[WORK TO COMPLETE]
Only the lines from the one containing "Viewport: 387px width, 358px height." through the end of the data below are to be repeated, exactly as given, without pictures.

Collected data
+ + + +
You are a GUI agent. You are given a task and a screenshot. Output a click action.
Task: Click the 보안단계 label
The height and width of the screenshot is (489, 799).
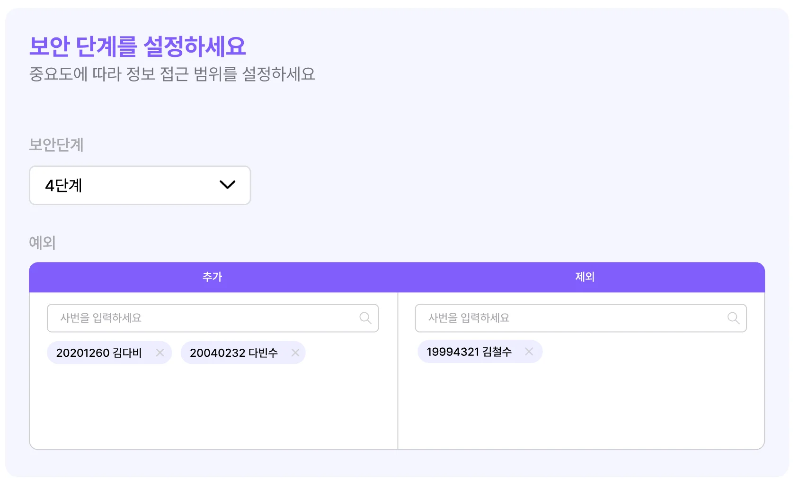click(56, 145)
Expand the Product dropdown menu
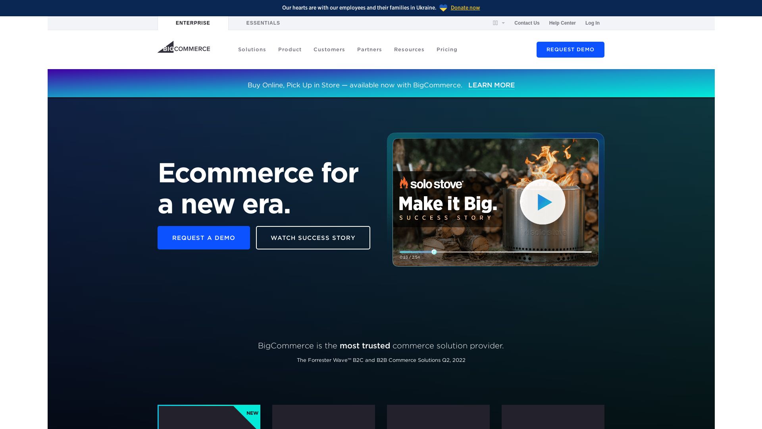 pyautogui.click(x=290, y=49)
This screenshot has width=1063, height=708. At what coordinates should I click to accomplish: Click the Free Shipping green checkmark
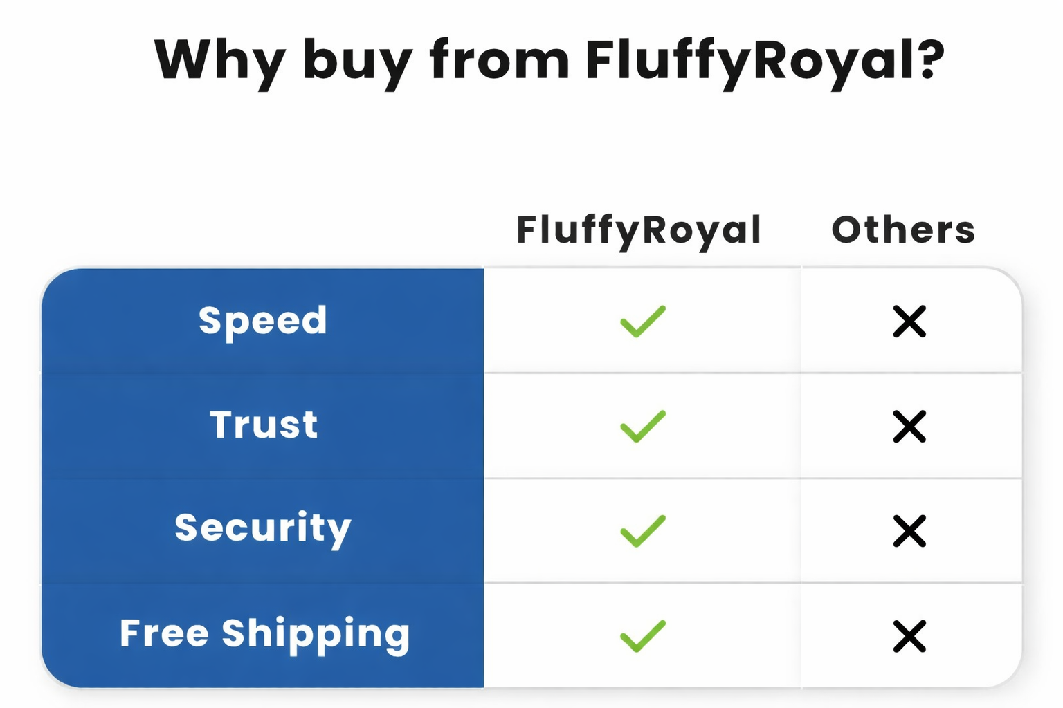click(x=643, y=636)
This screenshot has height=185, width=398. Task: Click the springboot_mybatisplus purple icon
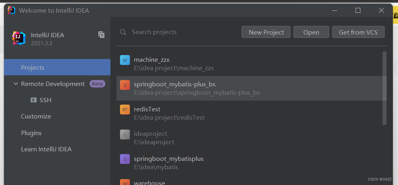pos(125,159)
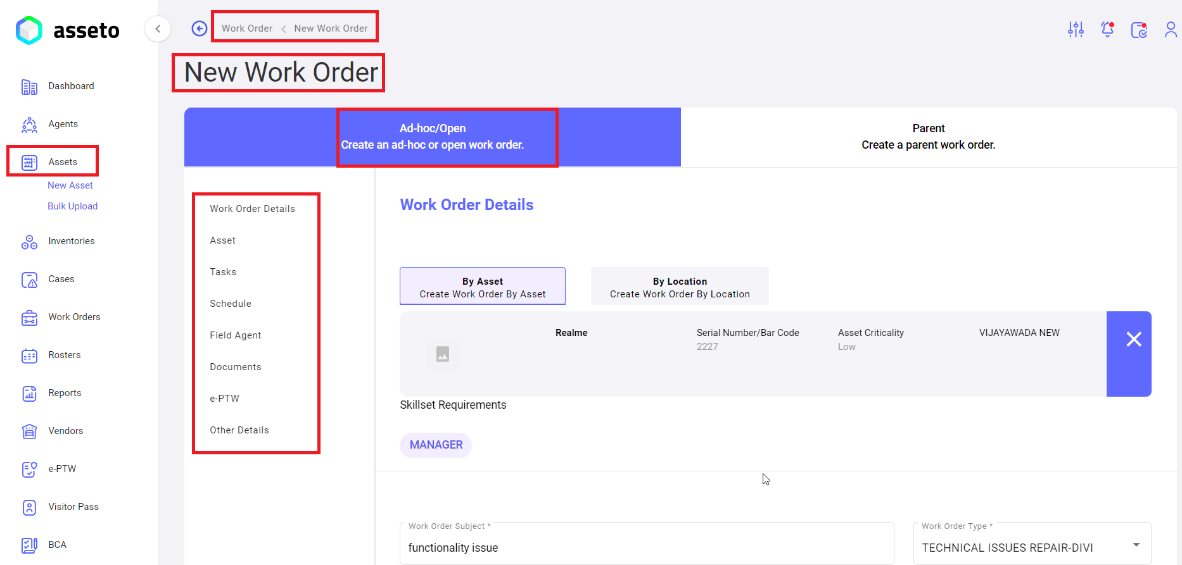This screenshot has height=565, width=1182.
Task: Open the Agents sidebar icon
Action: click(29, 125)
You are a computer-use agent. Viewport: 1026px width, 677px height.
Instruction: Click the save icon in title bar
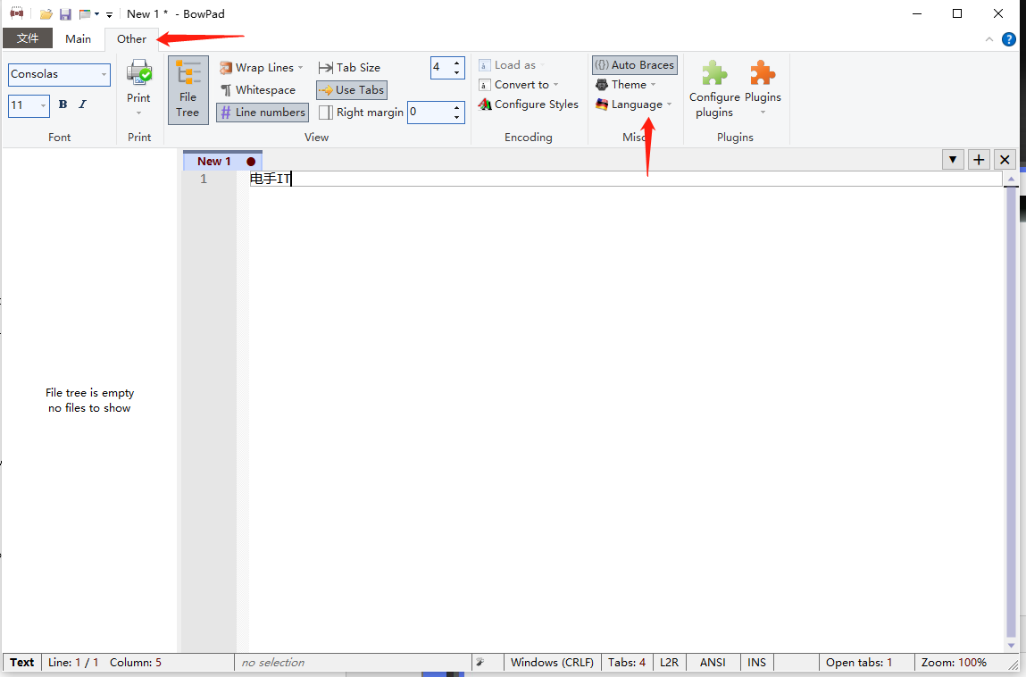tap(65, 14)
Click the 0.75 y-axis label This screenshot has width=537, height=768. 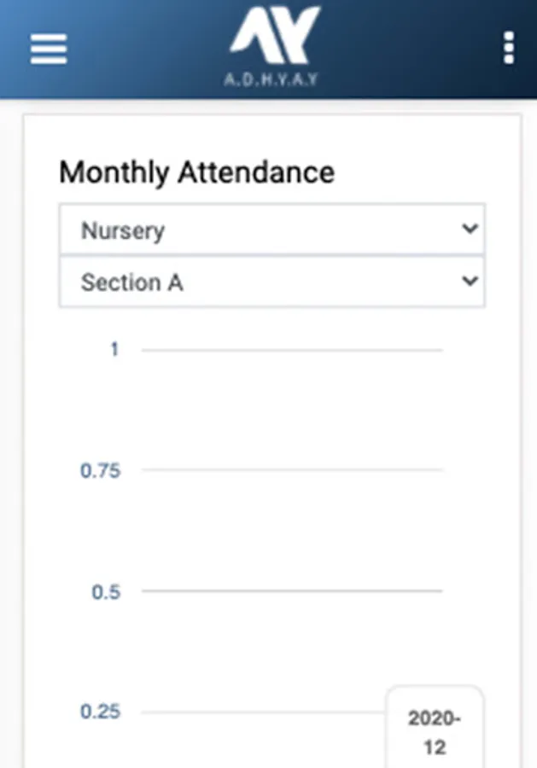100,471
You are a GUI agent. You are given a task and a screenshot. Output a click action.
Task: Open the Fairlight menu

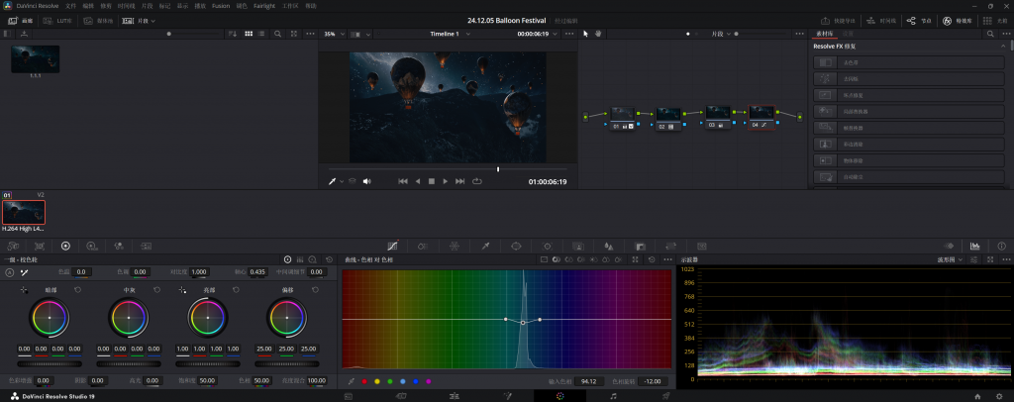pyautogui.click(x=265, y=6)
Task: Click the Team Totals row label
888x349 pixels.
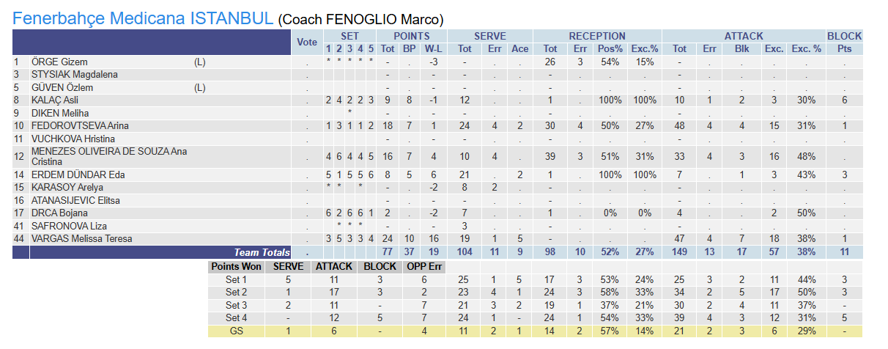Action: tap(262, 252)
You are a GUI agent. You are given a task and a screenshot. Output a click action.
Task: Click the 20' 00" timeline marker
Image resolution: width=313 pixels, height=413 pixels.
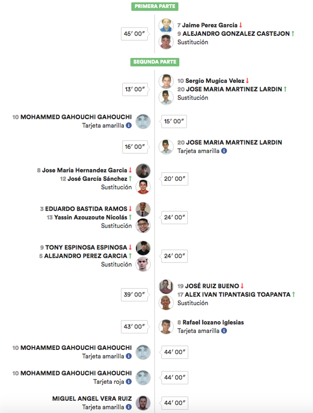coord(175,179)
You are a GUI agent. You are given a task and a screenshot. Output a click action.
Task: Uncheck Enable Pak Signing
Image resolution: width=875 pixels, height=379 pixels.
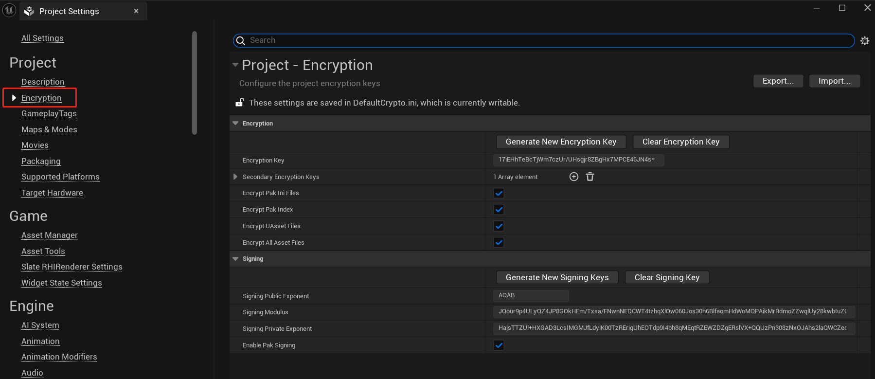499,345
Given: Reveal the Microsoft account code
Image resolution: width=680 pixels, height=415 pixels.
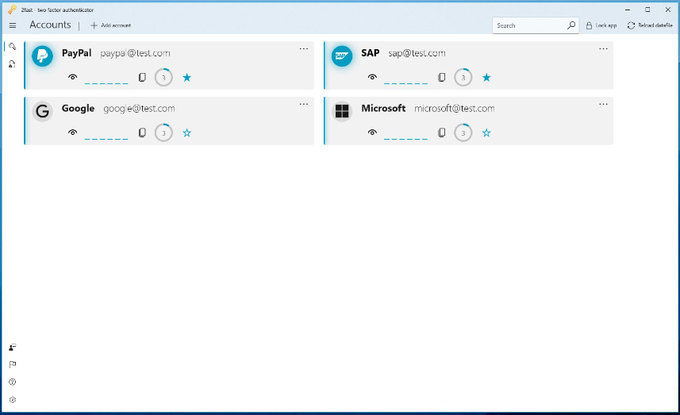Looking at the screenshot, I should pos(372,133).
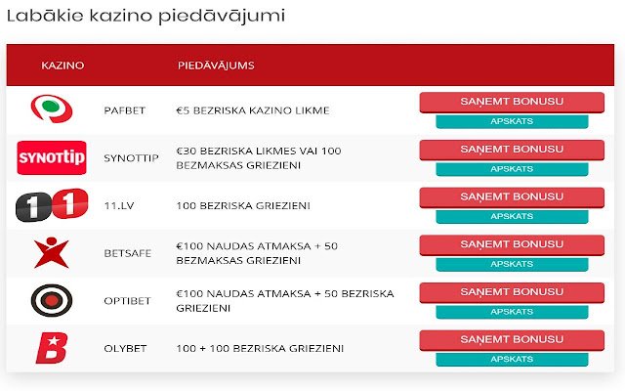625x391 pixels.
Task: Claim the Synottip Saņemt Bonusu button
Action: pyautogui.click(x=512, y=150)
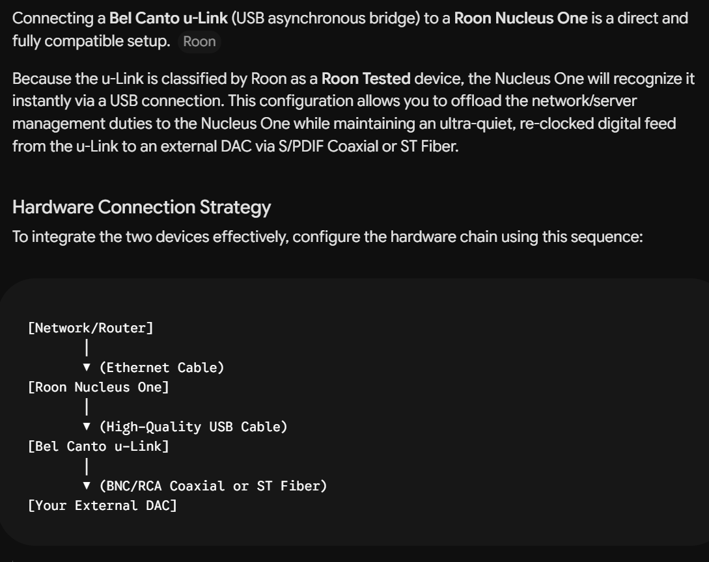Click the S/PDIF Coaxial or ST Fiber text

coord(368,146)
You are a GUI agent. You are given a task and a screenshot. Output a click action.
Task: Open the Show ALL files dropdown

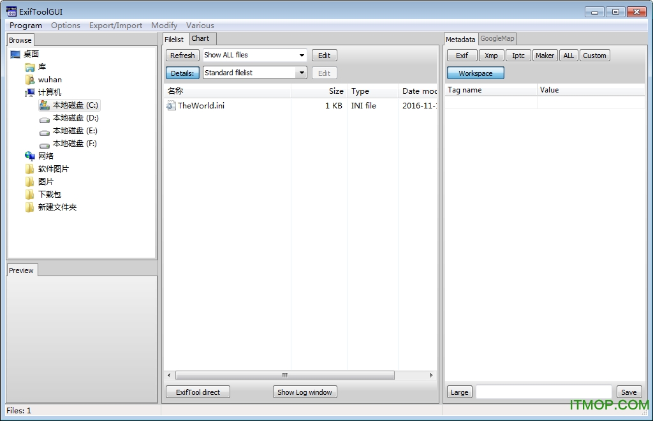click(254, 55)
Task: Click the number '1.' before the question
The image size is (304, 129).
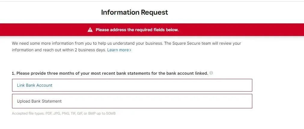Action: (x=14, y=73)
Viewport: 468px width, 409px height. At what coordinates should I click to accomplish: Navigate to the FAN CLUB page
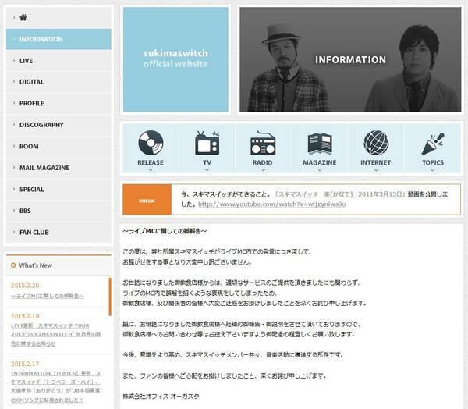click(34, 233)
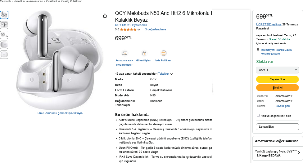This screenshot has width=303, height=163.
Task: Expand the Taksitler installment options
Action: coord(165,74)
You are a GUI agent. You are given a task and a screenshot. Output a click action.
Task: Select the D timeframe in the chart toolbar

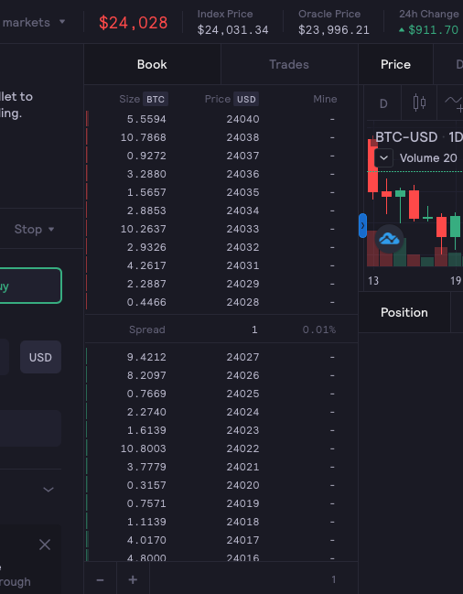pyautogui.click(x=383, y=103)
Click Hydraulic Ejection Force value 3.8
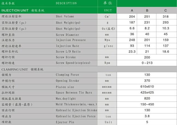 (x=147, y=116)
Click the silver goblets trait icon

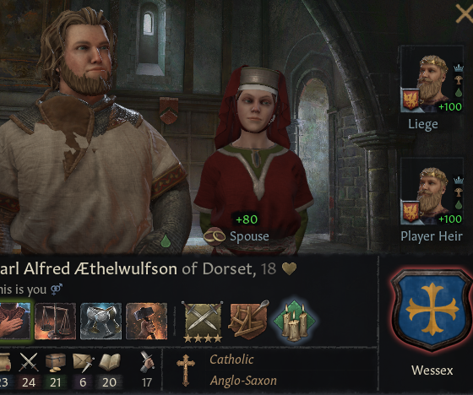(x=101, y=322)
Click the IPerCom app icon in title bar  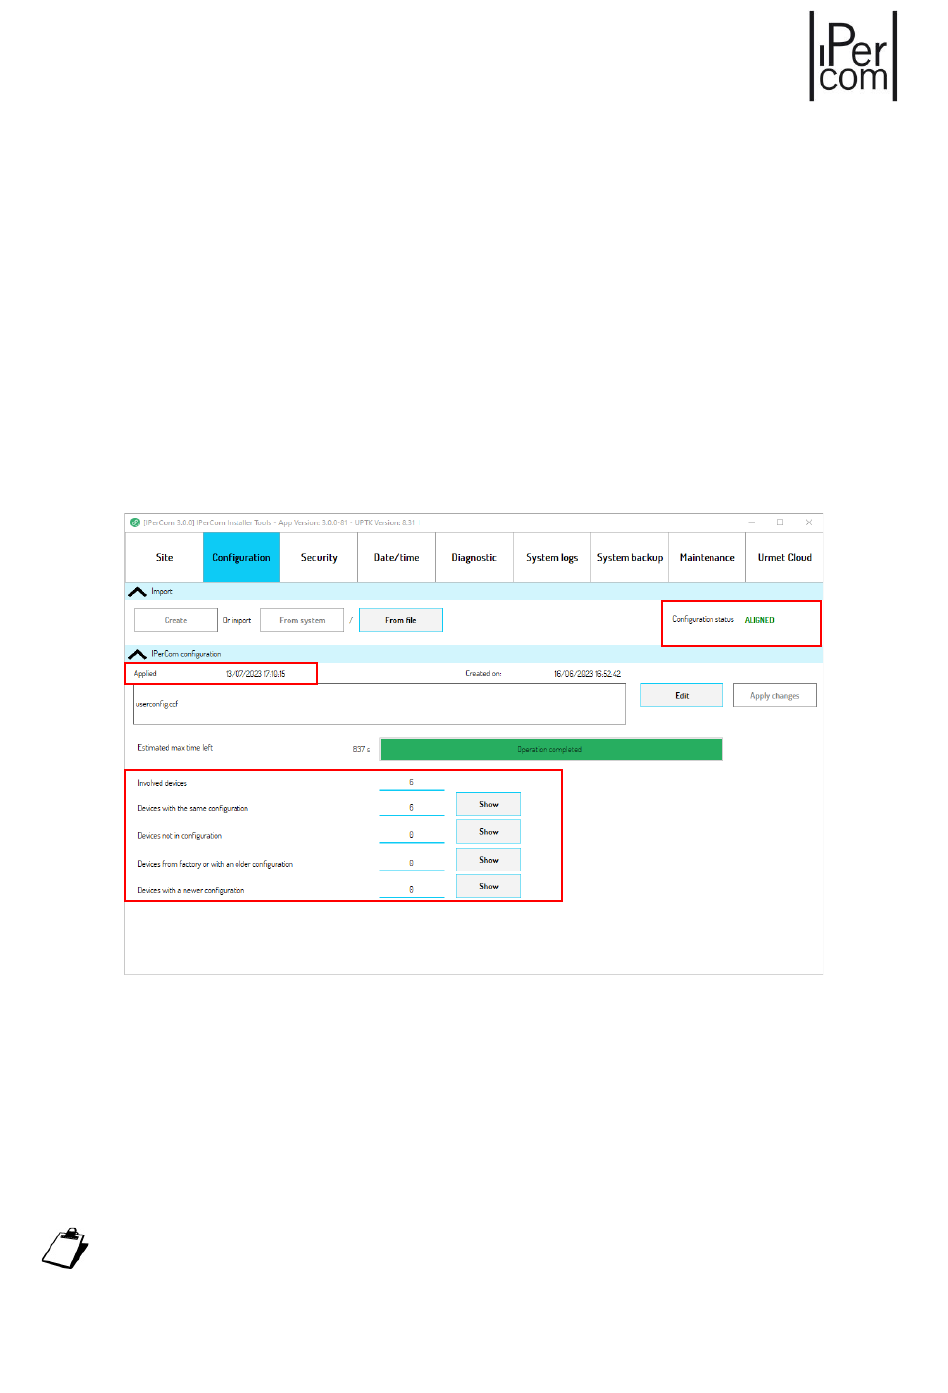[x=135, y=522]
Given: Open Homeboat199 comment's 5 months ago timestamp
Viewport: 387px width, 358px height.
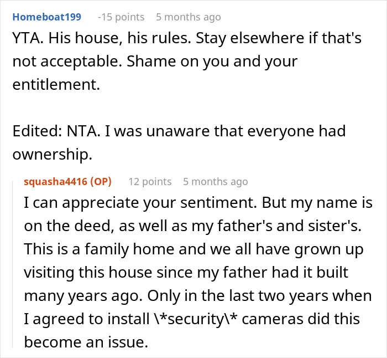Looking at the screenshot, I should tap(189, 17).
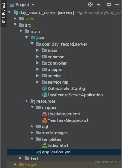Open the Project panel settings gear

(109, 5)
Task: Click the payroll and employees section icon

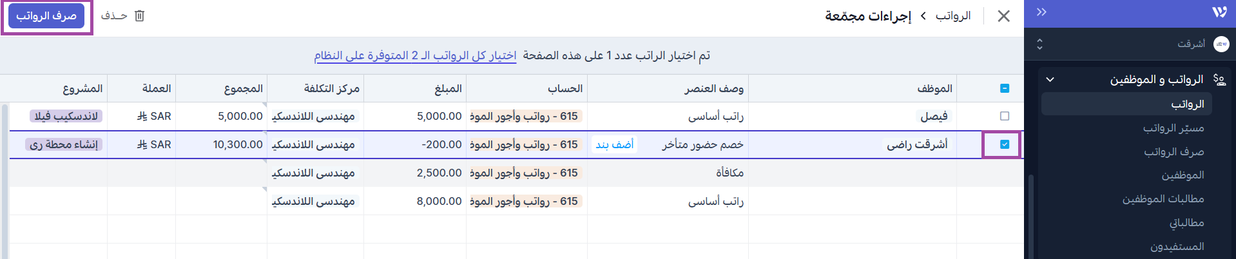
+ + + +
[WRITTEN RESPONSE]
Viewport: 387px width, 358px height.
Looking at the screenshot, I should tap(189, 17).
Open the Project panel settings gear

(109, 5)
Task: Click the payroll and employees section icon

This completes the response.